Que vois-tu
Que lis-tu
Au petit déjeuner
Et je sais qui
Tu es
Tous les matins, au petit déjeuner, papa boit un café et lit le journal. Plusieurs journaux, en fait : Le Monde,, Le Figaro, Libération et, une fois la semaine, L’Express, Les Échos, Time Magazine et Courrier international. Mais je vois bien que sa plus grande satisfaction, c’est la première tasse de café avec Le Monde devant lui. Il s’absorbe dans sa lecture pendant une bonne demi-heure. Pour pouvoir profiter de cette demi-heure, il doit se lever vraiment très tôt parce que ses journées sont très remplies. Mais chaque matin, même s’il y a eu une séance nocturne et qu’il n’a dormi que deux heures, il se lève à six heures et il lit son journal en buvant son café bien fort. C’est comme ça que papa se bâtit chaque jour. Je dis « se bâtit » parce que je pense que c’est à chaque fois une nouvelle construction, comme si tout avait été réduit en cendres pendant la nuit et qu’il fallait repartir de zéro. Ainsi vit-on sa vie d’homme, dans notre univers : il faut sans cesse reconstruire son identité d’adulte, cet assemblage bancal et éphémère, si fragile, qui habille le désespoir et, à soi devant sa glace, raconte le mensonge auquel on a besoin de croire.
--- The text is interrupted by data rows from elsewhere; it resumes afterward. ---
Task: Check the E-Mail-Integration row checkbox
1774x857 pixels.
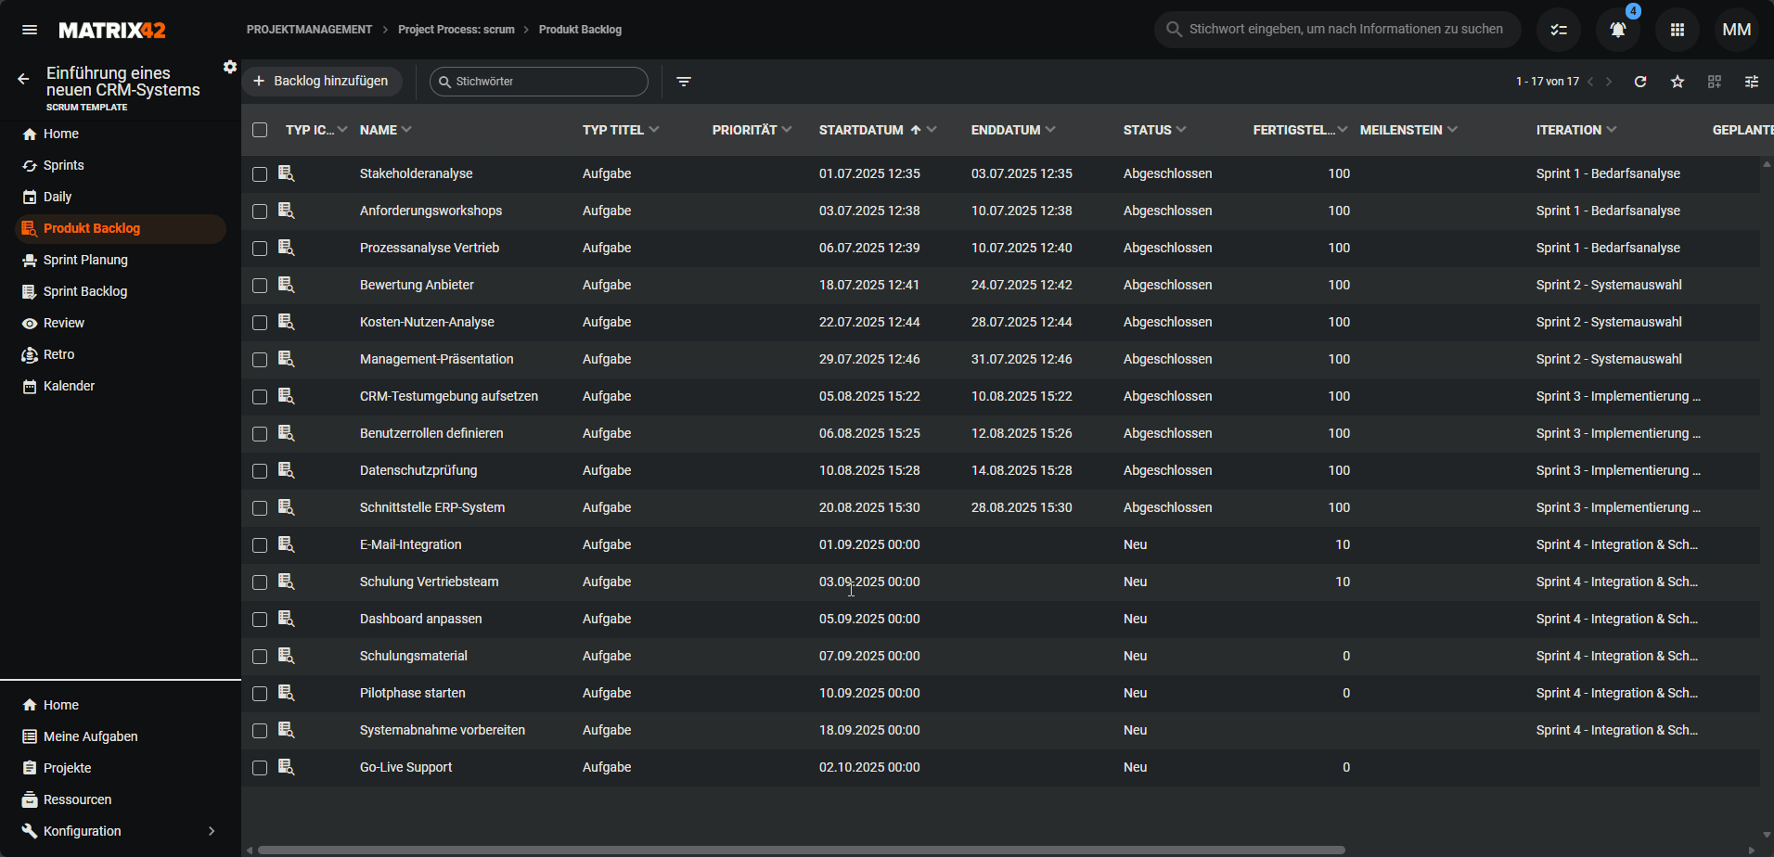Action: click(x=260, y=545)
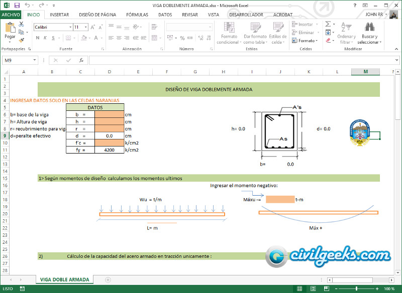The width and height of the screenshot is (402, 293).
Task: Click the Format Painter brush icon
Action: click(x=22, y=39)
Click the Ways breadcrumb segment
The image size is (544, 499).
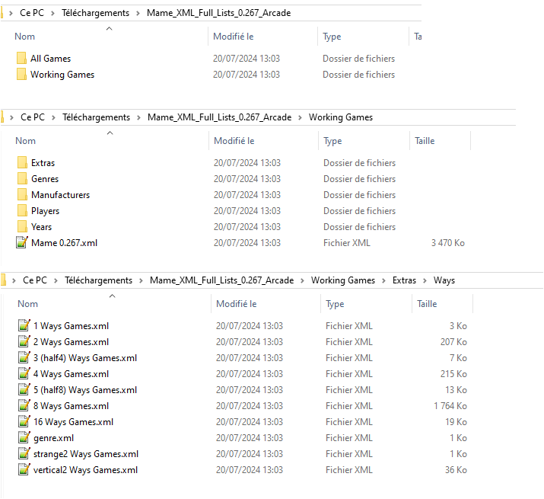point(444,280)
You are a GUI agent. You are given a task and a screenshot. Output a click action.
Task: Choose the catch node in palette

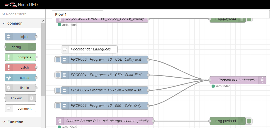coord(21,67)
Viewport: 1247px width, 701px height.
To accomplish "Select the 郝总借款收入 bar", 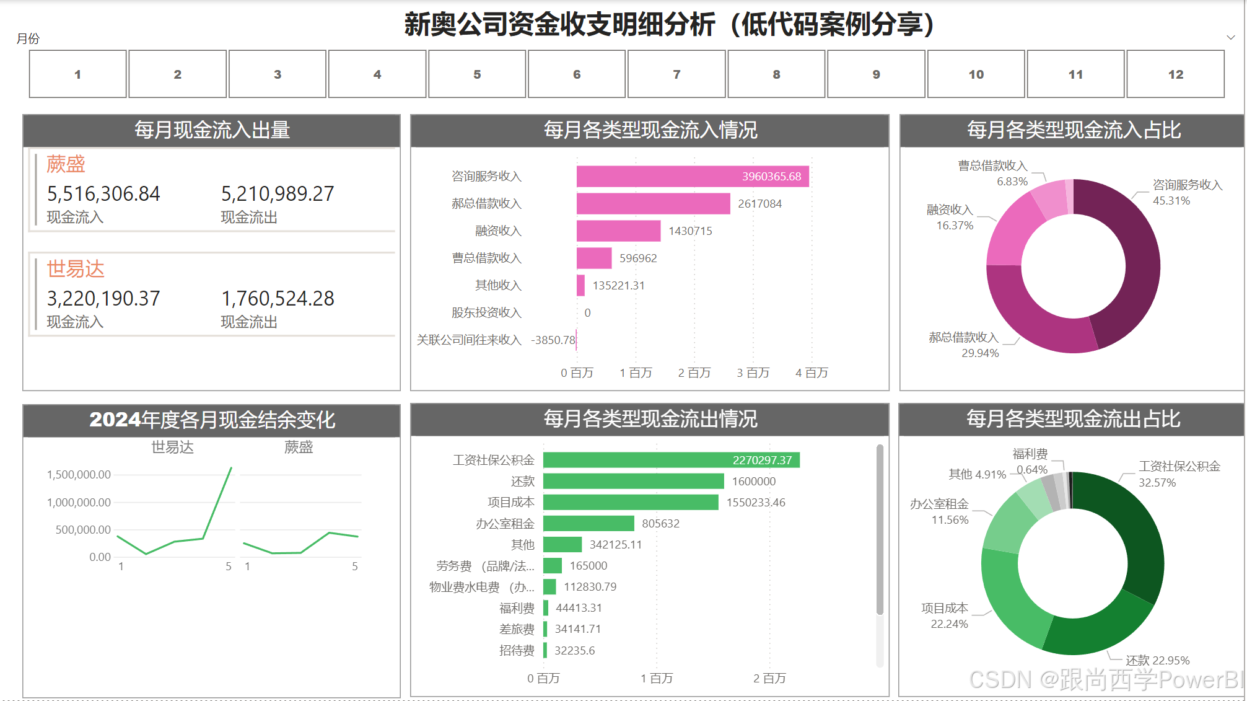I will tap(652, 204).
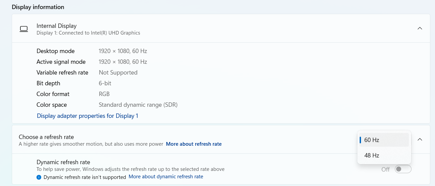
Task: Open Display adapter properties for Display 1
Action: (x=87, y=116)
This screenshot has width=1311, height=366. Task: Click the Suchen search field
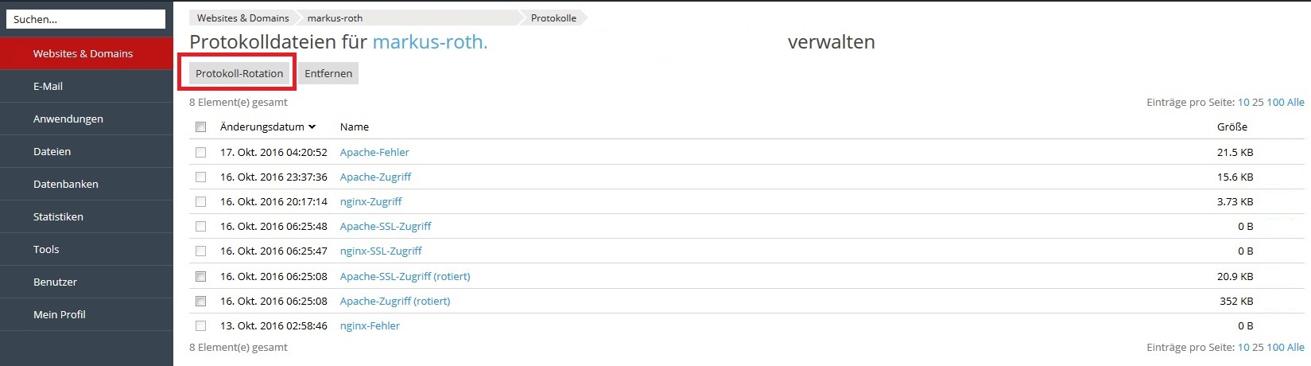coord(86,19)
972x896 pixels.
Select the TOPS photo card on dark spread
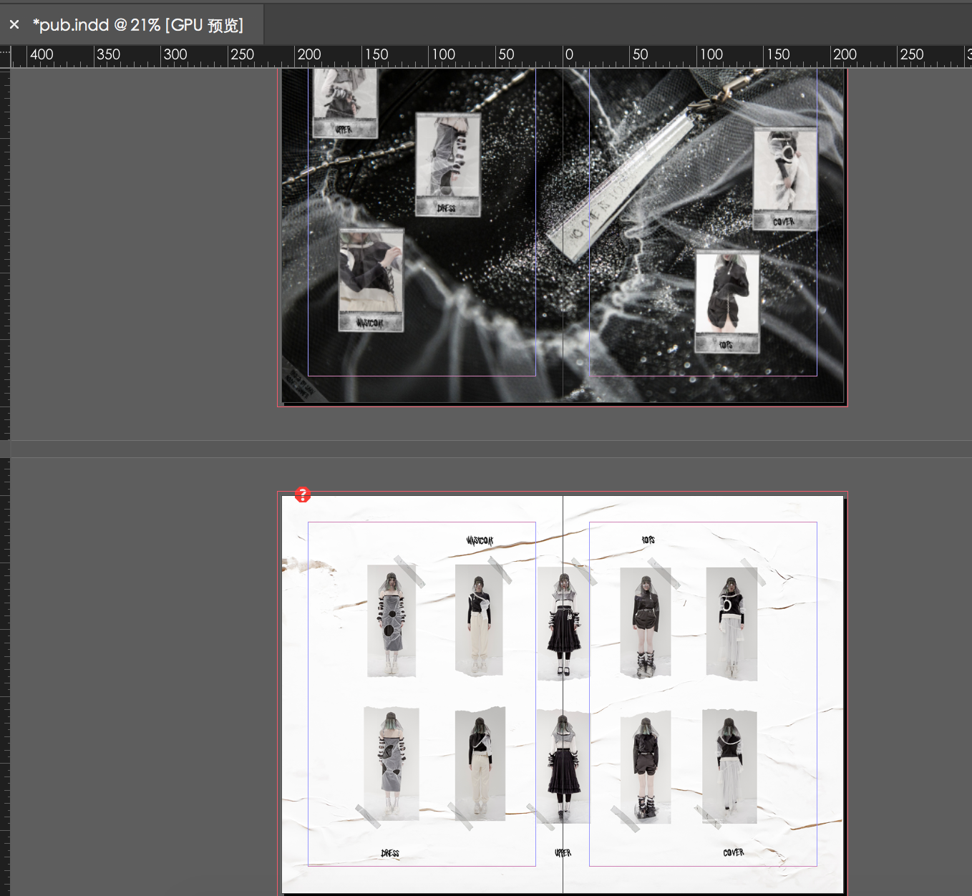[727, 301]
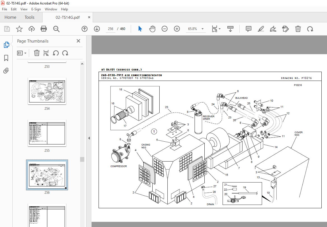
Task: Add the document to starred favorites
Action: [19, 29]
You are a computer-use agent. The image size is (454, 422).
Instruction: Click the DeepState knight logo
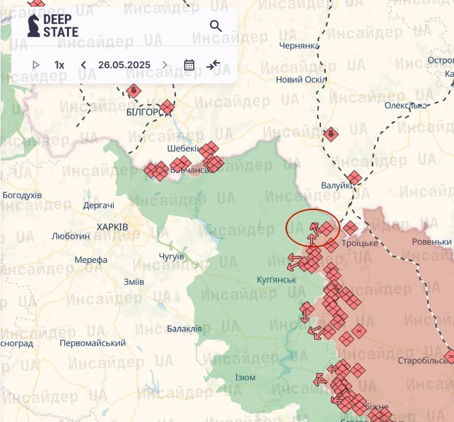(x=33, y=25)
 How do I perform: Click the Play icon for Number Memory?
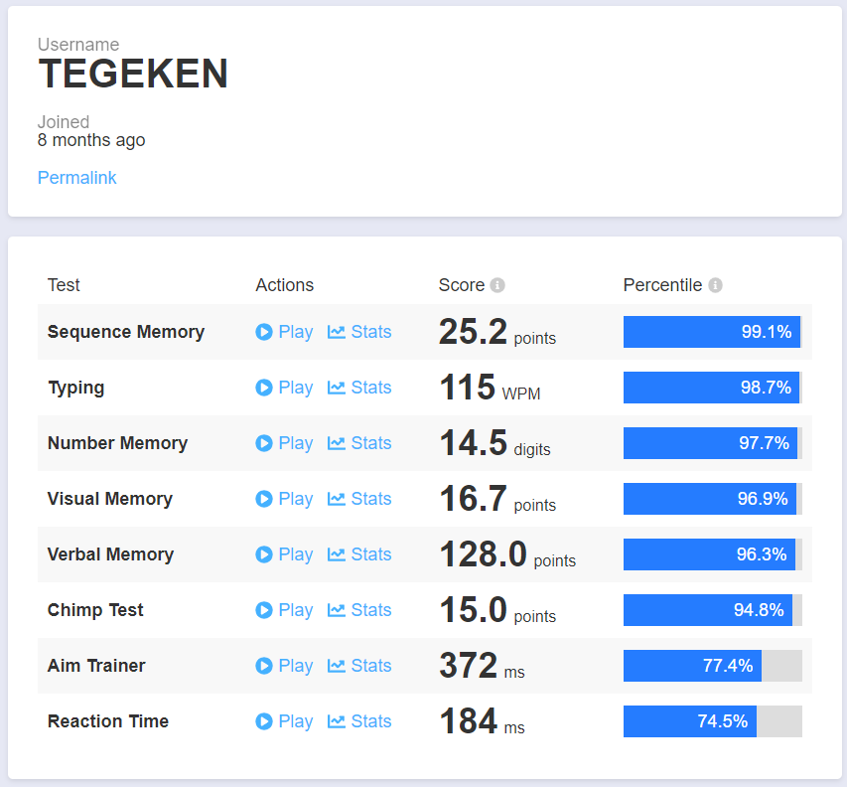[262, 443]
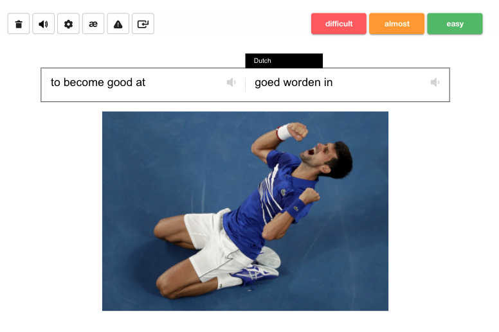Click the divider between phrase and translation

(x=245, y=85)
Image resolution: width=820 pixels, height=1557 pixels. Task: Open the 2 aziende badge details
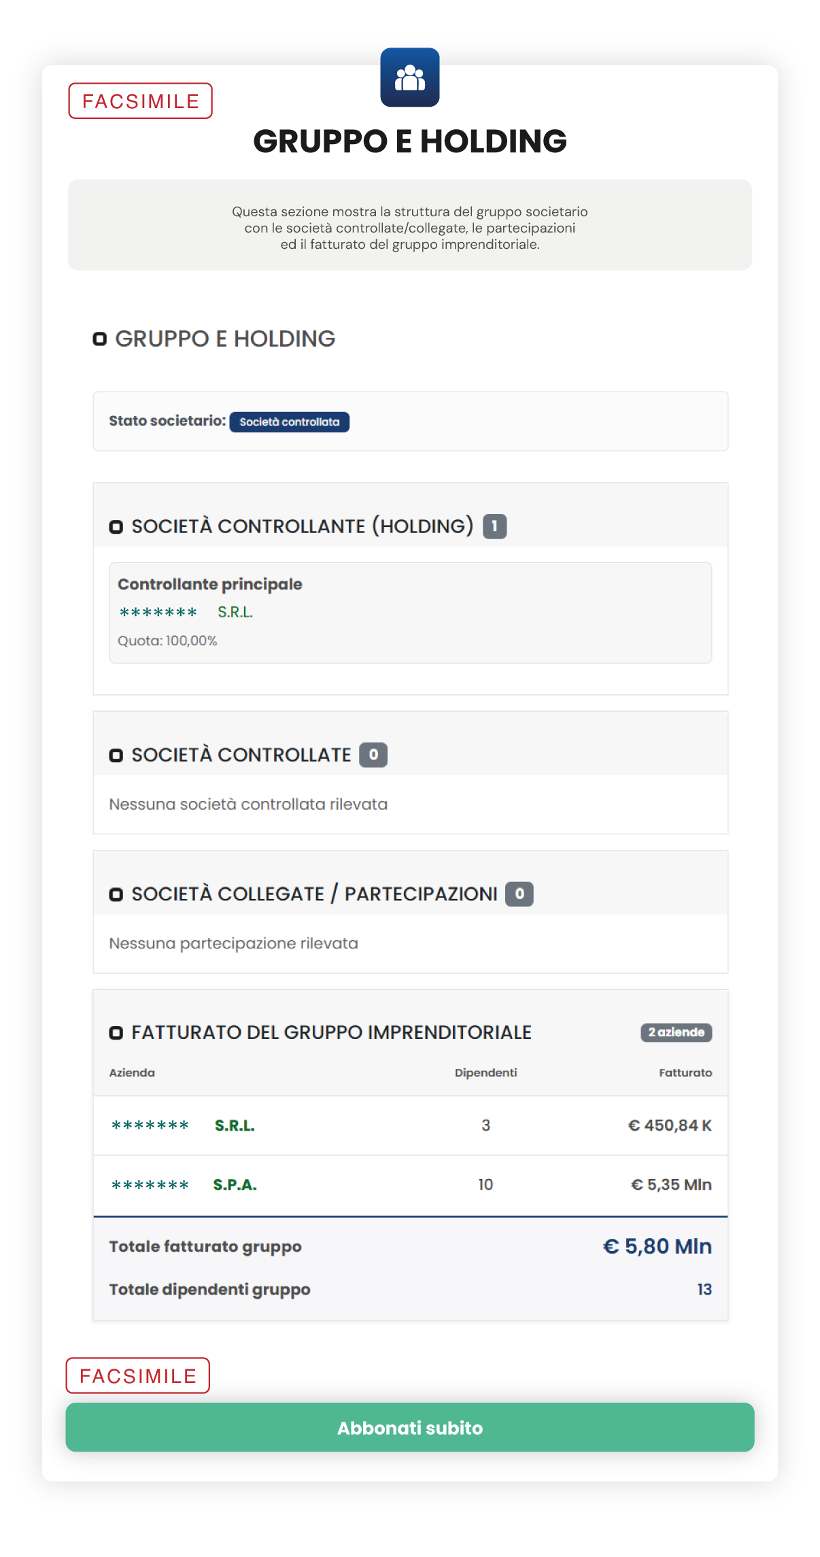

Pour papa, le journal et le café sont les baguettes magiques qui le transforment en homme d’importance. Comme une citrouille en carrosse. Notez qu’il y trouve une grande satisfaction : je ne le vois jamais aussi calme et détendu que devant son café de six heures. Mais le prix à payer ! Le prix à payer quand on mène une fausse vie ! Quand les masques tombent, parce qu’une crise survient — et elle survient toujours chez les mortels — la vérité est terrible ! Regardez M. Arthens, le critique gastronomique du sixième, qui est en train de mourir. Ce midi, maman est rentrée des courses comme une tornade et, sitôt dans l’entrée, elle a lancé à la cantonade : « Pierre Arthens est mourant ! » La cantonade, c’était Constitution et moi. Autant vous dire que ça a fait un flop. Maman, qui était un peu décoiffée, a eu l’air déçu. Quand papa est rentré, ce soir, elle lui a sauté dessus pour lui apprendre la nouvelle. Papa a semblé surpris : « Le cœur ? Comme ça, si vite ? » a-t-il demandé.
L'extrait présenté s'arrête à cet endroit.